Rapt. Un titre sec, abrupt, qui ne trompe pas sur le contenu. Stanislas Graff, PDG plein aux as, se fait enlever par un commando de truands cagoulés. Pas des guignols, les mecs, plutôt du genre à lui sectionner le majeur en guise de bienvenue - une scène, par ailleurs, traumatisante. Humilié, cloîtré dans le noir, le businessman endure l'enfer. Dehors, les flics s'agitent, malgré les consignes de la famille de ne pas intervenir.

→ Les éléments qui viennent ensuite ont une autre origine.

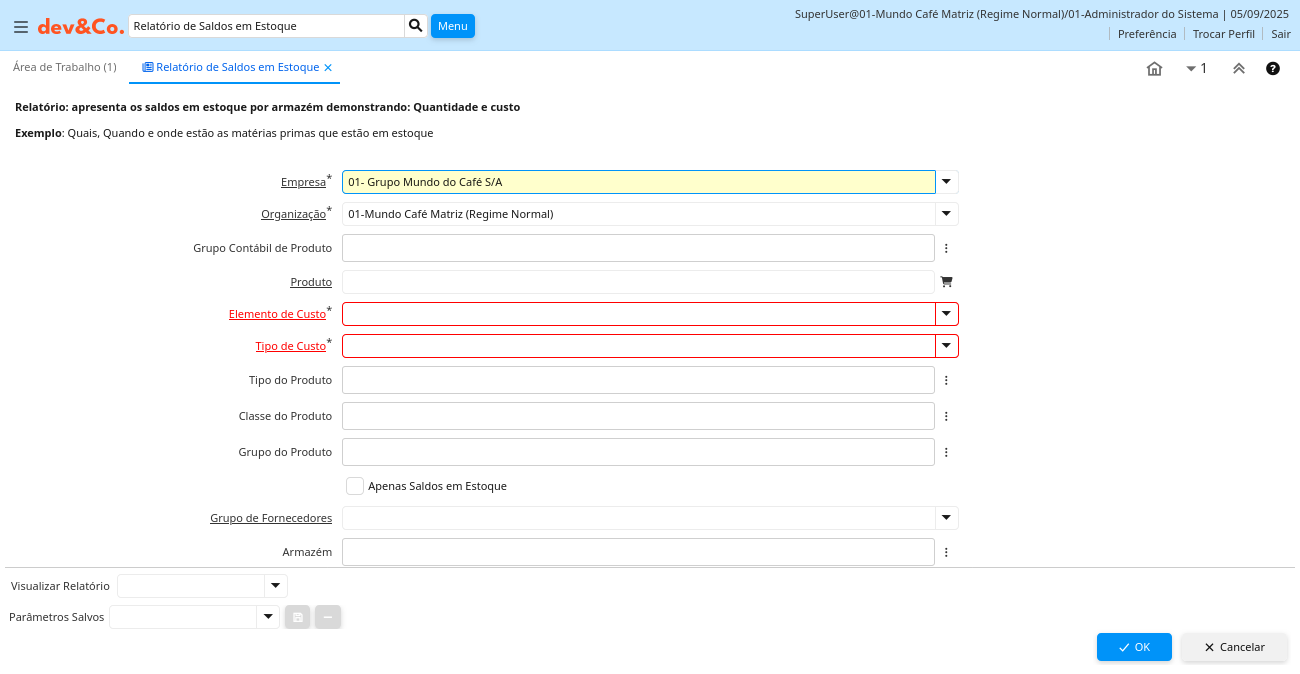
Task: Open Grupo Contábil de Produto options icon
Action: click(x=946, y=248)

Ainsi narré, ce premier tiers ne semble que suivre la piste de la série B balisée. Pourtant, transfiguré par une réalisation aussi nerveuse qu'épurée, il parvient à kidnapper notre âme et à la séquestrer dans la chambre du stress. Mieux, il prépare le terrain de l'implacable polar politico-social vers lequel bifurque le film, sorte de pendant de La raison du plus faible, du même Lucas Belvaux. Quand les torchons à scandale déballent la réelle nature de Stanislas, serial-niqueur, flambeur, les Graff, mère et filles, tombent des nues. De même que ses associés. Aux yeux du cinéaste, Stanislas (Yvan Attal, époustouflant) représente de toute évidence les dérives du capitalisme. Mais parce qu'il se refuse à le condamner, sous-entendant que s'en désolidariser relèverait du crime, d'une injure quant au respect de la dignité humaine, son thriller en prise directe avec l'actu ne sombre pas dans le militantisme bêta. Une claque.